EXERCISE DESCRIPTION: Within the records, find every line that includes the word "agent" and copy it.

++++++++++

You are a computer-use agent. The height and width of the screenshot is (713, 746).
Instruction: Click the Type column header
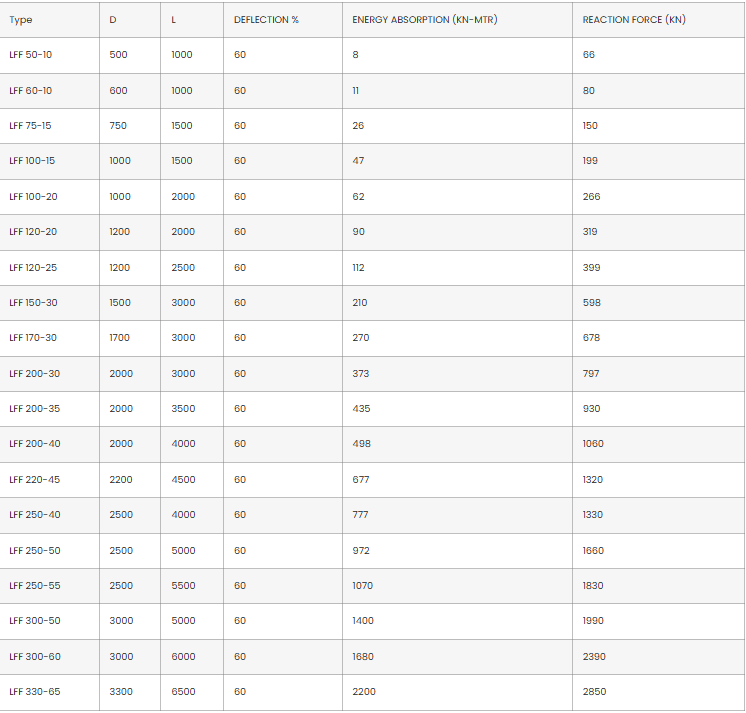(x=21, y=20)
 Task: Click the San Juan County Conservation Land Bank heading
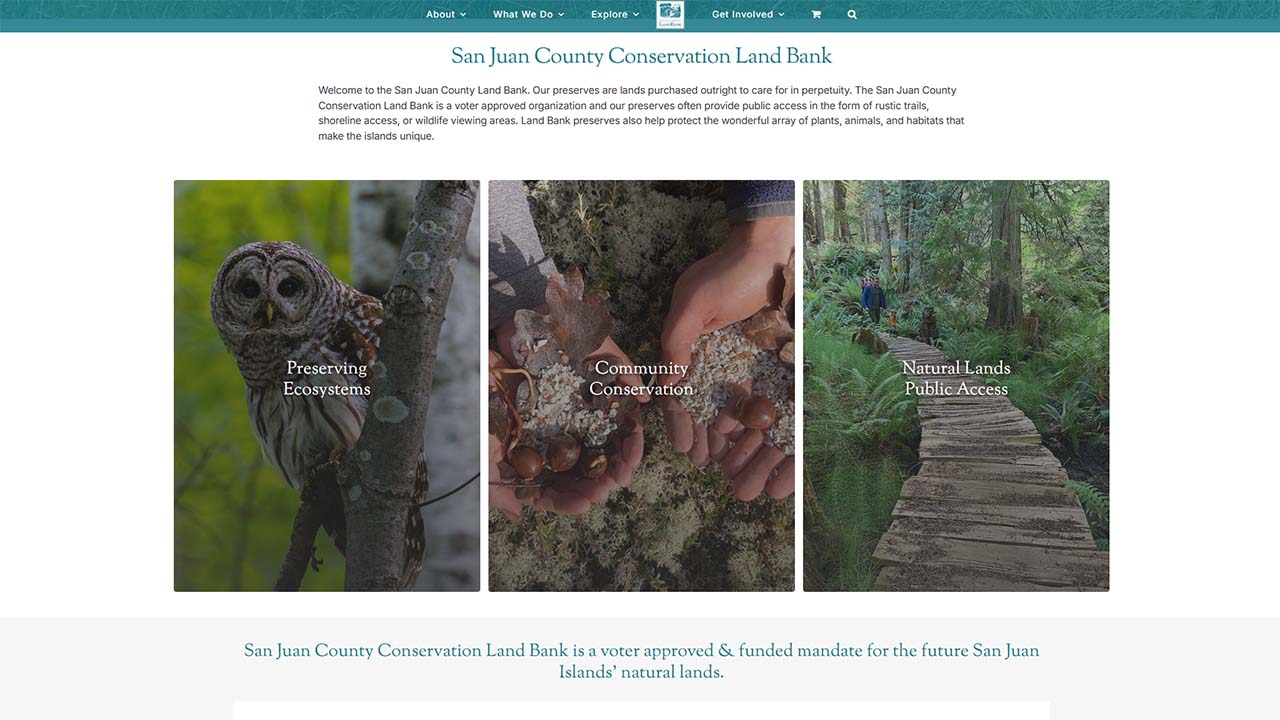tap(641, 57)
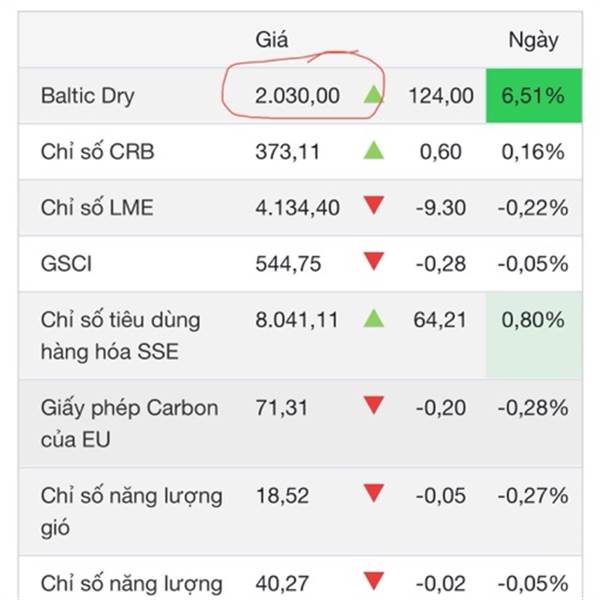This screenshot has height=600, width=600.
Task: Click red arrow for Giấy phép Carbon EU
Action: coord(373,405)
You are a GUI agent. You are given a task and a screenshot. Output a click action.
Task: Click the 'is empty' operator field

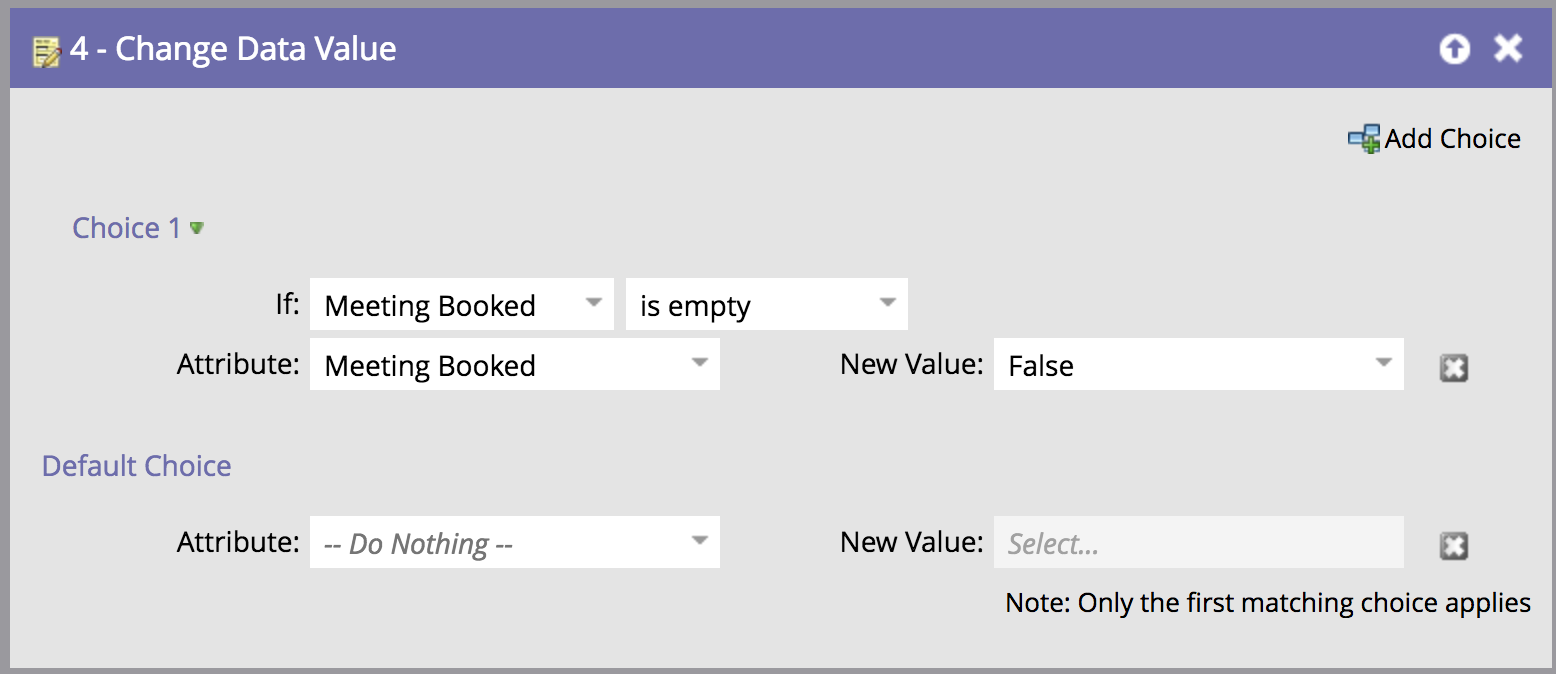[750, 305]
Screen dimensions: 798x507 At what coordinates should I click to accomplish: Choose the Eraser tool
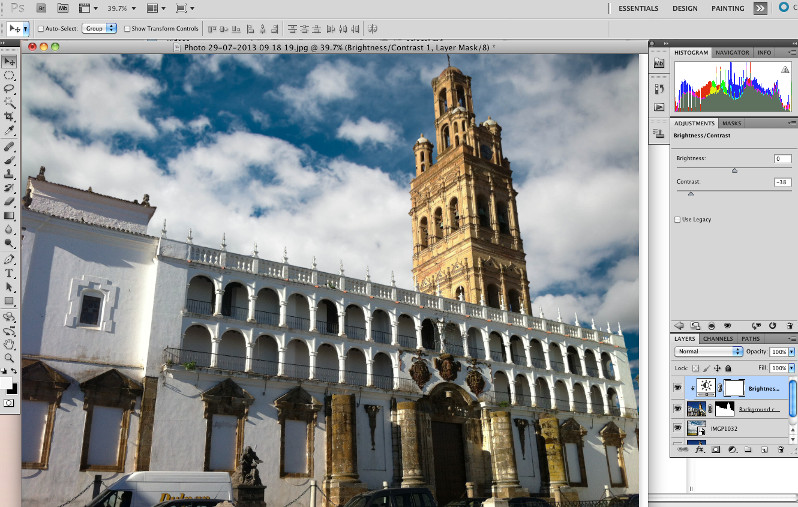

++++++++++

TASK SOLUTION:
You are a computer-use agent. The height and width of the screenshot is (713, 746).
You are a GUI agent. You are given a task and a screenshot. Output a click action.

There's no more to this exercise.